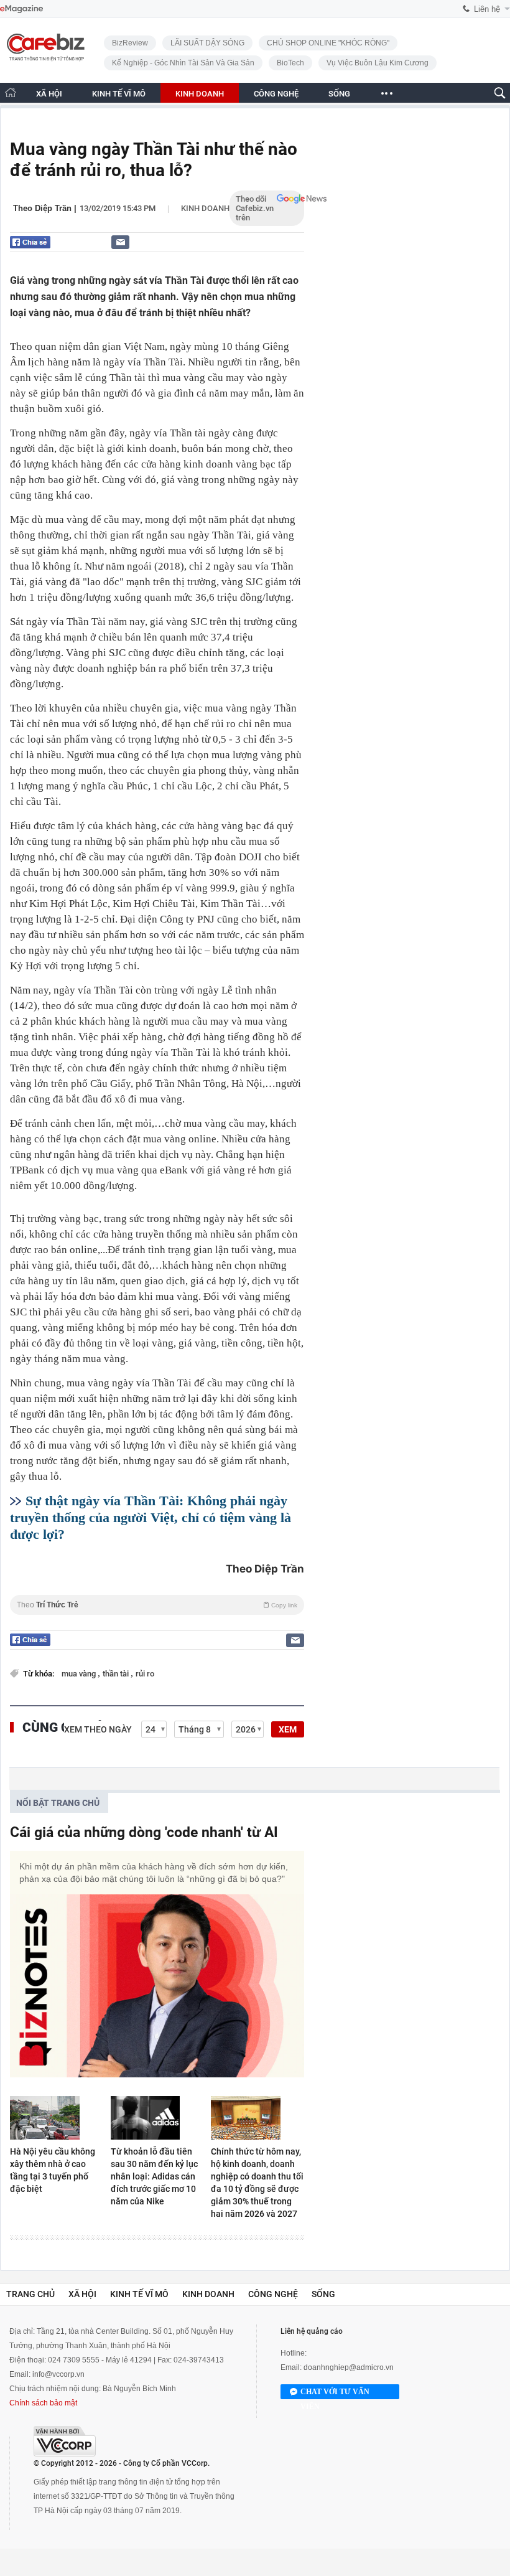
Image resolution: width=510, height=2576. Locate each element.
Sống (323, 2294)
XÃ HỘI (49, 93)
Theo (157, 1605)
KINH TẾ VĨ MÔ (119, 93)
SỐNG (339, 93)
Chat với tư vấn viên (334, 2393)
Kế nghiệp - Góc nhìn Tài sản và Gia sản (183, 63)
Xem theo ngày (98, 1729)
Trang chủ (30, 2294)
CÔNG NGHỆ (276, 93)
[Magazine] (21, 9)
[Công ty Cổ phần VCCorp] (65, 2441)
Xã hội (82, 2294)
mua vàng (80, 1673)
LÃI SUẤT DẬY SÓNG (207, 43)
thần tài (117, 1673)
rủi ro (145, 1673)
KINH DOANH (199, 93)
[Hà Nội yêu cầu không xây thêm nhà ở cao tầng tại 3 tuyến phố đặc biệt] (56, 2118)
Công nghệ (273, 2294)
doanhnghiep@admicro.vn (349, 2367)
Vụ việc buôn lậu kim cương (378, 63)
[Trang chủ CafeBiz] (10, 92)
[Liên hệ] (120, 242)
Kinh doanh (205, 208)
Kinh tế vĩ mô (139, 2294)
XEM (288, 1729)
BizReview (130, 43)
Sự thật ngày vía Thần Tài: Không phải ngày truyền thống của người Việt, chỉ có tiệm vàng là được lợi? (150, 1517)
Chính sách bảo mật (43, 2403)
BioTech (290, 63)
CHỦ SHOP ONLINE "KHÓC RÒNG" (328, 43)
+ + + +
→ AIM OF THE EXERCISE:
Repeat only the tail of the entries, exactly: the line containing "Xem theo ngày (98, 1729)" and every line after it, to the end.

→ REPLY:
Xem theo ngày (98, 1729)
Trang chủ (30, 2294)
CÔNG NGHỆ (276, 93)
[Magazine] (21, 9)
[Công ty Cổ phần VCCorp] (65, 2441)
Xã hội (82, 2294)
mua vàng (80, 1673)
LÃI SUẤT DẬY SÓNG (207, 43)
thần tài (117, 1673)
rủi ro (145, 1673)
KINH DOANH (199, 93)
[Hà Nội yêu cầu không xây thêm nhà ở cao tầng tại 3 tuyến phố đặc biệt] (56, 2118)
Công nghệ (273, 2294)
doanhnghiep@admicro.vn (349, 2367)
Vụ việc buôn lậu kim cương (378, 63)
[Trang chủ CafeBiz] (10, 92)
[Liên hệ] (120, 242)
Kinh doanh (205, 208)
Kinh tế vĩ mô (139, 2294)
XEM (288, 1729)
BizReview (130, 43)
Sự thật ngày vía Thần Tài: Không phải ngày truyền thống của người Việt, chỉ có tiệm vàng là được lợi? (150, 1517)
Chính sách bảo mật (43, 2403)
BioTech (290, 63)
CHỦ SHOP ONLINE "KHÓC RÒNG" (328, 43)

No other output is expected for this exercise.